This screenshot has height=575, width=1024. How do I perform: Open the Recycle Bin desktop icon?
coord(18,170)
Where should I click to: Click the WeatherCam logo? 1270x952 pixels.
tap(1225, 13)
---
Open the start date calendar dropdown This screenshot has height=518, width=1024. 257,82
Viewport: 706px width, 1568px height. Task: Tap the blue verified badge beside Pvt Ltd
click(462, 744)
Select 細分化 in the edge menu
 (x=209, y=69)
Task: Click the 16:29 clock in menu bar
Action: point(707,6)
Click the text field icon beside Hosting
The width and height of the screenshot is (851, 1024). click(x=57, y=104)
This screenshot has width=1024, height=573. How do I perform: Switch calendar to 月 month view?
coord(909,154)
--
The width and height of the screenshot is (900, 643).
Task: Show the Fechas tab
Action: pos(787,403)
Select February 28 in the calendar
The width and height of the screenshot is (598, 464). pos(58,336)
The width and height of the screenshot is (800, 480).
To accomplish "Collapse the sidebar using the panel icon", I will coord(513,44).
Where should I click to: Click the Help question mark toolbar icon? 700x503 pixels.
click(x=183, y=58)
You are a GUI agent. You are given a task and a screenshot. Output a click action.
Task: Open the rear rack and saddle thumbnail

## REQUIREMENT
Output the lines of the records above exactly as they appear, from the line containing "The width and height of the screenshot is (800, 480)." through the line containing "Task: Open the rear rack and saddle thumbnail".

## RESPONSE FOR THIS EXERCISE
The width and height of the screenshot is (800, 480).
To accomplish "Collapse the sidebar using the panel icon", I will coord(513,44).
Where should I click to: Click the Help question mark toolbar icon? 700x503 pixels.
click(x=183, y=58)
You are a GUI agent. You are given a task and a screenshot. Output a click action.
Task: Open the rear rack and saddle thumbnail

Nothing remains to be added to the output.